“Mestiza soy, Contradicción atroz. Cuatro colores del maíz en mi color. Buscando identidad en un sociedad racista. La mente colonialista instalada en mi pupila. El reflejo en el espejo me devuelve lo que creo… Quisieron que callara la herencia de mi sangre. Quisieron que olvidara la violencia a mi madre. Pero no pudieron quitarnos el fuego interno, el eterno conocimiento, las señales en los sueños.” Rebeca Lane, Alma Mestiza.
Comenzaré con una frase que es un lugar común: “lo personal es político”. Los lugares comunes me enamoran, pues tienen tras de si la filosofía del nosotras. Esta frase fue dicha en los 60 por el movimiento feminista estaunidense. Ella misma es un animal verbal globalizado. Al hablar desde la subjetividad, las feministas de aquellos años dilucidaron que nuestros saberes conscientes, nuestra estética, nuestras prácticas, sentimientos y relaciones están permeados de los valores de un sistema patriarcal; de que todo lo que sentimos y pensábamos esta enmarcado dentro del paradigma dominante del capitalismo.
Desde mi subjetividad les hablaré de un territorio que conozco a la perfección, el territorio de mi cuerpo y cómo en él se han globalizado múltiples violencias…y claro hablaré del lugar de poder donde son gestadas y alimentadas estas violencias. Pero también de la contraofensiva: de la creación y alimentación de un entramado social cuyo centro es la reproducción de la vida, de esa vida que merece ser vivida.
Ya podéis intuir que de teórica tengo poco. Lo que si os aseguro es un caos verbal, porque las líneas rectas no me gustan.
Soy producto de la globalización. Esa primitiva globalización que se inició con el saqueo de América por parte de los europeos. Vengo de un territorio violado que parió seres híbridos. Orgullosamente mestiza, re-mestiza y super-mestiza soy. No me pregunto sobre mi ADN, no me interesa, pues me veo como una encrucijada de genes. Soy una mestiza que ha migrado por no resistir más la violencia generalizada de su país natal: Colombia. Soy una desplazada que durante muchos años no pudo hablar sobre lo que sucede en su país. Porque los desgarramientos te silencian.
Como migrante sin documentación legal que me permitiese trabajar, entré en la llamada “red de cuidados global”: Criaba la hija de una española, mientras mi hija era criada por mi madre a 8.000 kilómetros de distancia. Sufrí la violencia de la separación, de la negación de ejercer mi derecho a ser madre. También estuve privada de la posibilidad de desarrollar un trabajo para el cual me eduqué. Mientras cuidaba la hija y la casa de otra, soñaba con mi hija, con escribir, con estar frente a un grupo de niñas y niños hablando de la vida…

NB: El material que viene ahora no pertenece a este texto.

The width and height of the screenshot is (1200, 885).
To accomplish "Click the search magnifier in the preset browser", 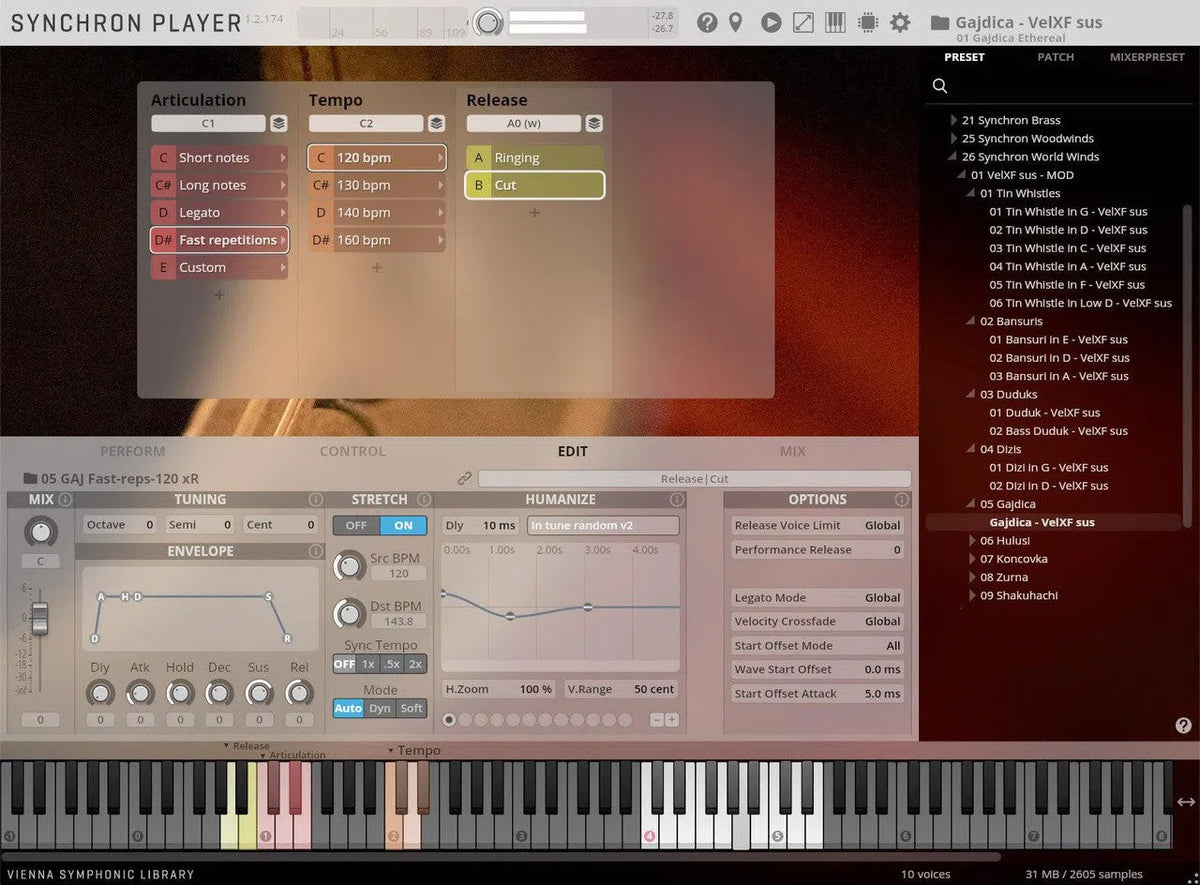I will 939,86.
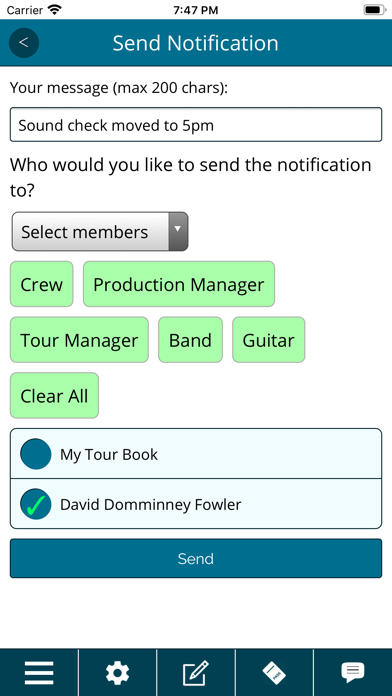Select the Band group tag
Screen dimensions: 392x696
pyautogui.click(x=190, y=340)
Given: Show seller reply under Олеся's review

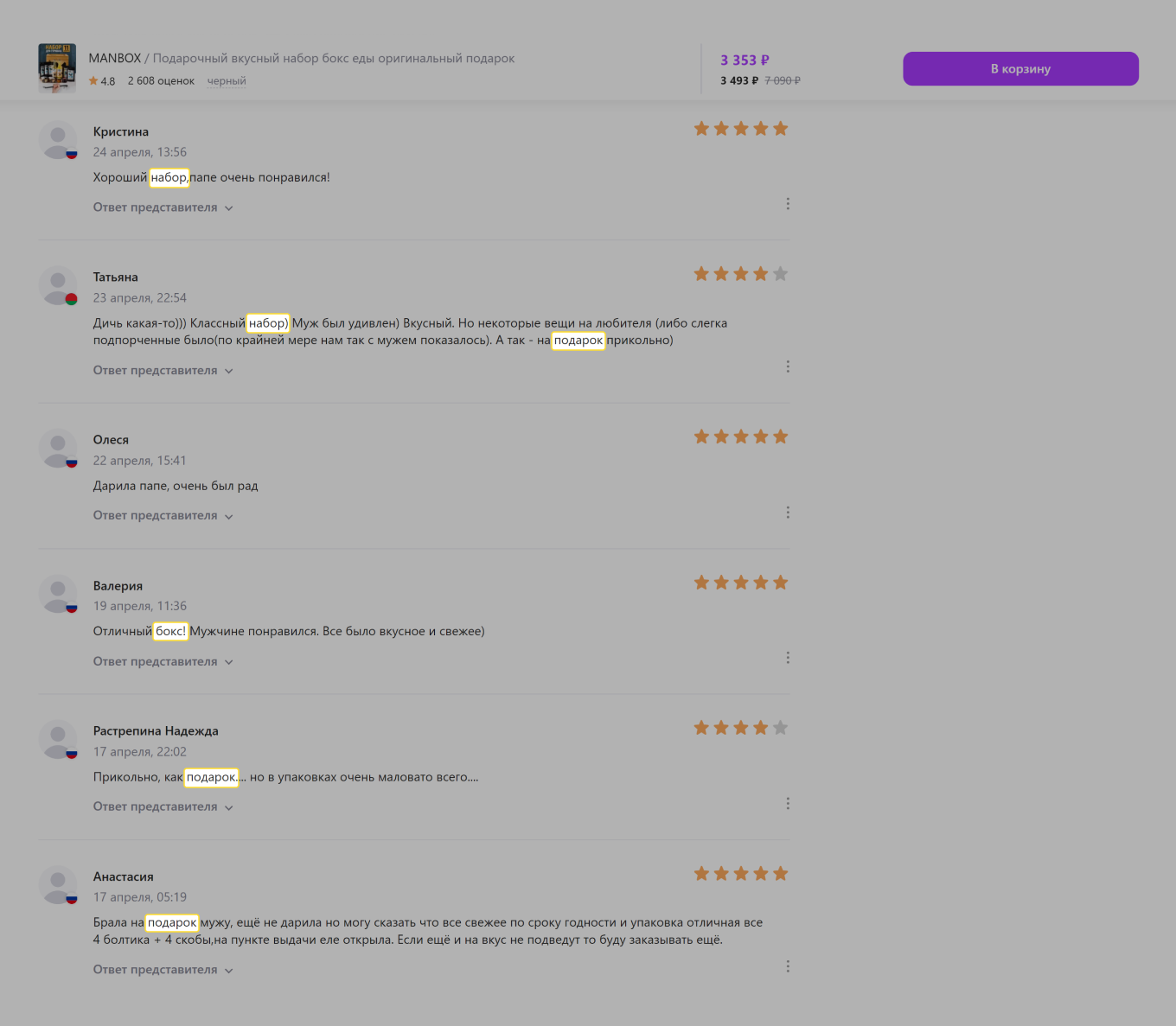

Señoras y señores esto es la globalización. Detrás de los términos teóricos estamos las personas. Nuestras vidas marcadas por un modelo económico basado en la acumulación que nos despoja de nuestros medios de reproducción y de subsistencia. Un modelo económico donde predomina la exclusión social y el individualismo. Un modelo fundado en la violencia y la militarización de nuestras vidas. En la explotación al límite de la naturaleza incluido los humanos. Un modelo que ha globalizado la pobreza y la precariedad. Un modelo donde el trabajo reproductivo, la esfera del cuidado de la vida ha sido invisibilizado y menospreciado. Esto es el modelo capitalista que se nos presenta como única alternativa.
Pero, ¿Cómo buscar alternativas en este infierno en el que nos han sumido? La respuesta la he encontrado en estos 14 años que llevo viviendo mis muertos en la distancia. Años en los que he tejido un entramado social que me ha permitido vivir con dignidad. En él está desde el inicio personas para las cuales lo único importante es vivir dignamente, que hacen sus días en colectividad, porque las geometrías vitales siempre se encuentran. Y esto es lo tremendamente político: encontrarnos. Hacer de nuestros cuerpos territorios mestizos desde donde podamos leer las señales en nuestros sueños.